5. Spend Like You Work Part-Time

There's always a financial burden when you switch jobs, and there can be a chance of a pay cut in order to follow your dreams. So to make that possibility an easier pill to swallow, start spending like you work part-time. Lifestyle writer Ethan Crane from career development site Escape the City explained, "This has two purposes: to show us how we will need to live when we quit and no longer have that career salary; and to allow us to save a psychological pot of money." Knowing you have a comfy amount of savings stowed away makes the whole job-finding process less stressful.

6. Focus On Building Relationships

It might be hard to standout in a field you have virtually no experience in, so focus on making connections and relationships with people in that industry. Alderson explained, "I didn't get the job there through a formal application. I got it because I built relationships with people in the organisation. I did some pro-bono work, which led to consultancy work, which led to an interview for a full-time job." It might take time, but nobody goes into a career change thinking it'll be easy.

7. Plot Out Your Steps

Sit down one evening and make a Monica Gellar inspired master game plan, one that has detailed steps and deadlines for these to-dos. Career strategist Jenny Foss from The Muse offered, "Assign yourself daily or weekly tasks so that you know what, exactly, you’ll be doing when you sit down in front of your computer in the name of 'career pivot.' You don’t want to freewheel this." From courses you need to take to relationships you need to build, all your action steps need to be scheduled.

8. Prove That Hiring You Is Logical

There are going to be people with years more experience than you in your new field, so you need to prove to your employers that hiring you not only is logical, but a clear winning choice. Foss advised, "Nobody’s going to deduce how or why you 'may' make sense for any particular role or career path. Forget about it. Instead, you have to make it 'smack in the forehead obvious' on your resume, your LinkedIn profile, your cover letter — why you make perfect sense for the roles you’re applying for." Focus on proving that and you'll have a real shot in getting those roles you've been working towards.

9. Have Fun With It

Just because something is intimidating doesn't automatically mean it's not fun. Make the process enjoyable. Chitakasem recommended, "Have fun with your career change by taking interesting weekend classes and attending hands-on workshops to learn new skills that’ll look good on your CV. Play your favourite music in the background when you’re at home browsing the Internet for job vacancies or information on new careers." Remember, this is something you wanted. Enjoy the brave steps you're taking!

10. Follow Like Minded People

No matter your dream profession, there are already people out there doing it. Find them and learn and be inspired from them. Crane recommended, "Search out those pursuing the same work that you want to do on the internet, meet up with the groups they are part of, ask for help. Gangs form around shared passions, and become the best kind of friendships." Not only can you get tips on how they themselves started or transitioned, but hearing about their experiences, projects, and drive can inspire you to keep the course.

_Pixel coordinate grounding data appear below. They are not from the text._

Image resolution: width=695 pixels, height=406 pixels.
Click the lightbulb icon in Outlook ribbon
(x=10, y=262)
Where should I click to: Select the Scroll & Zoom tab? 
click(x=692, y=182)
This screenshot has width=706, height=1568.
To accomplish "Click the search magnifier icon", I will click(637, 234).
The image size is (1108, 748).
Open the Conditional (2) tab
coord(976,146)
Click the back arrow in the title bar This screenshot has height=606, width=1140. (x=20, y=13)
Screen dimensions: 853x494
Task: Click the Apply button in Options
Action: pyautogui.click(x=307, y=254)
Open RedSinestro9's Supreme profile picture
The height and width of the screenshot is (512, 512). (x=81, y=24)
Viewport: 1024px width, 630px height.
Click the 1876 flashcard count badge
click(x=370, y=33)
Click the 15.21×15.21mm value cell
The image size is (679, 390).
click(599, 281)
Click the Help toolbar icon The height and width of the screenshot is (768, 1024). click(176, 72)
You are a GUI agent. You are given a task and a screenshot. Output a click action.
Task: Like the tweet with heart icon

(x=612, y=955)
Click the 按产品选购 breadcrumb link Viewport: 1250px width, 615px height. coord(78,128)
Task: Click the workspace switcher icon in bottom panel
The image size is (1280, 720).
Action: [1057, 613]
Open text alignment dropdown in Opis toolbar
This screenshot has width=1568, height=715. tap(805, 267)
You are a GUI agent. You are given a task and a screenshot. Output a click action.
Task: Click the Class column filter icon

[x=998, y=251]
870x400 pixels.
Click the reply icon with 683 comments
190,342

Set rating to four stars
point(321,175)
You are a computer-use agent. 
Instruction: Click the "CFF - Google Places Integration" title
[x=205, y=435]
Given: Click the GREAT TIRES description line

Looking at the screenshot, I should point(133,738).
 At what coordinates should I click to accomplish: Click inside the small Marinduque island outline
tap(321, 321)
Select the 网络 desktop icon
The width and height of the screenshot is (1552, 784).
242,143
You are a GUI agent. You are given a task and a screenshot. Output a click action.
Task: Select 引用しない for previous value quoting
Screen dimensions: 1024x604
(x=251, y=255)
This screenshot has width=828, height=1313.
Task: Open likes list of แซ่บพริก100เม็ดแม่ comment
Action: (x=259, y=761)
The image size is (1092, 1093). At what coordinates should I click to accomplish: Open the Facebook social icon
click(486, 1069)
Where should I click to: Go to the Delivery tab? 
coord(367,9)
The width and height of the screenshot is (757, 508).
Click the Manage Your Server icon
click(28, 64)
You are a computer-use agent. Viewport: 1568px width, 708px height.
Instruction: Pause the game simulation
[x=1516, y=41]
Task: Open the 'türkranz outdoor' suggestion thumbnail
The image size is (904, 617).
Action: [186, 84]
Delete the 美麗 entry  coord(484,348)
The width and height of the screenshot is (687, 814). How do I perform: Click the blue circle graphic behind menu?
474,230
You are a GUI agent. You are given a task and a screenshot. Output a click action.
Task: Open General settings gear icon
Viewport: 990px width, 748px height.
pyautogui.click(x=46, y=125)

11. Kick Imposter Syndrome To The Curb

Whether you want to become a writer or quit your comfy office job to start a small business or teach abroad, you'll have a moment where you'll feel like an imposter. You'll step back and wonder why you think you have the right to try something so out of the box, and that those kinds of risks for other, braver, more talented people. Not you. Kick that feeling to the curb, because it's not true. Crane explained, "Imposter Syndrome has to just be ignored. You cannot prevent it, but neither does it have any bearing on whether the work you do is good or not." You have a right to try just as those that succeeded before you did. So keep on trying.

With these tips in mind, switching tracks completely won't be as scary as imagined!